SOURCE ->
Column group 615L is unchanged.
[0147] In FIG. 14D, splitting off of shared tokens 405 has been
performed. This causes column group 615L to be split into two
columns 615P and 615Q.
[0148] In FIG. 14E, removal of duplicates 404 has again been
performed, so that column group 615P now contains one entry. The
results can then be provided as consolidated list 307.
[0149] The present invention has been described in particular
detail with respect to possible embodiments. Those of skill in the
art will appreciate that the invention may be practiced in other
embodiments. First, the particular naming of the components,
capitalization of terms, the attributes, data structures, or any
other programming or structural aspect is not mandatory or
significant, and the mechanisms that implement the invention and/or
its features may have different names, formats, or protocols.
Further, the system may be implemented via a combination of
hardware and software, as described, or entirely in hardware
elements, or entirely in software elements. Also, the particular
division of functionality between the various system components
described herein is merely exemplary, and not mandatory; functions
performed by a single system component may instead be performed by
multiple components, and functions performed by multiple components
may instead be performed by a single component.
[0150] In various embodiments, the present invention can be
implemented as a system or a method for performing the
above-described techniques, either singly or in any combination. In
another embodiment, the present invention can be implemented as a
computer program product comprising a nontransitory
computer-readable storage medium and computer program code, encoded
on the medium, for causing a processor in a computing device or
other electronic device to perform the above-described
techniques.
[0151] Reference in the specification to "one embodiment" or to "an
embodiment" means that a particular feature, structure, or
characteristic described in connection with the embodiments is
included in at least one embodiment of the invention. The
appearances of the phrase "in one embodiment" in various places in
the specification are not necessarily all referring to the same
embodiment.

LISTING ->
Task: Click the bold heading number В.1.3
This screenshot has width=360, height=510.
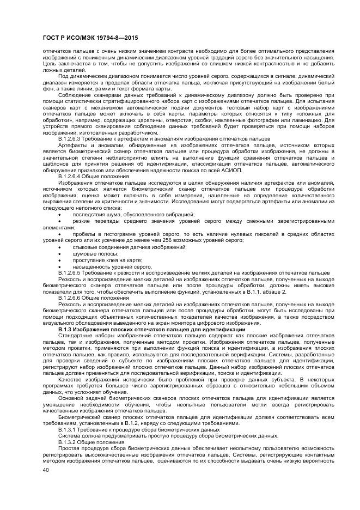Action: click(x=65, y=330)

* * *

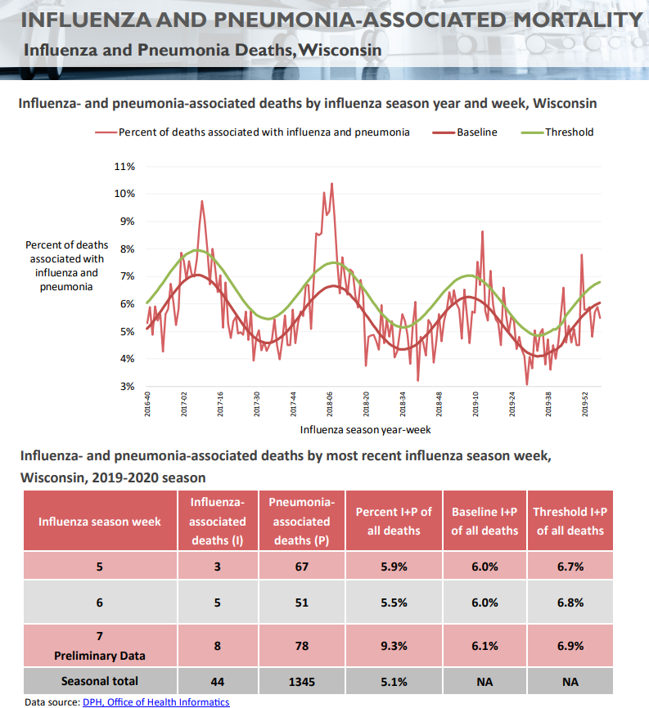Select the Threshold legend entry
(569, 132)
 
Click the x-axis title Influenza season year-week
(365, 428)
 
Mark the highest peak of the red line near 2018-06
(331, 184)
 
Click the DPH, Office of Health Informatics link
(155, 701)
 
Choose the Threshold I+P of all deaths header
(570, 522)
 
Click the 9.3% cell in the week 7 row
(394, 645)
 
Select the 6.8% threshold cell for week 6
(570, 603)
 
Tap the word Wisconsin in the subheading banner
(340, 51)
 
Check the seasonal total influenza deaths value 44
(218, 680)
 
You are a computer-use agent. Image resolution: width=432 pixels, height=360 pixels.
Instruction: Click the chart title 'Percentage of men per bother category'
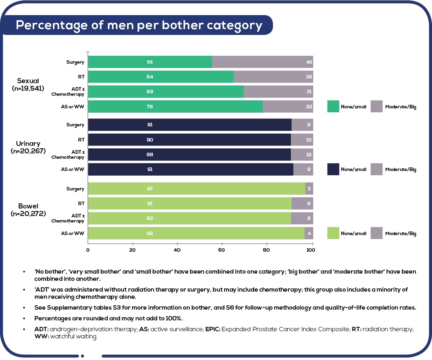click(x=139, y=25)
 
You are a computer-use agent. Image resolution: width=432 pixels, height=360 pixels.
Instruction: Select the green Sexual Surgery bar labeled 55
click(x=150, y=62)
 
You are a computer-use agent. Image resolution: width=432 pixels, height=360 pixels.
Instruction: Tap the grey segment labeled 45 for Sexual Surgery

INSTRUCTIONS TO FOLLOW -> Please translate this sentence from the patent excerpt above into Spanish: "Those of skill in the art will appreciate that the invention may be practiced in other embodiments."

COMPLETE OUTPUT -> Los expertos en la materia apreciarán que la invención puede llevarse a la práctica en otras realizaciones.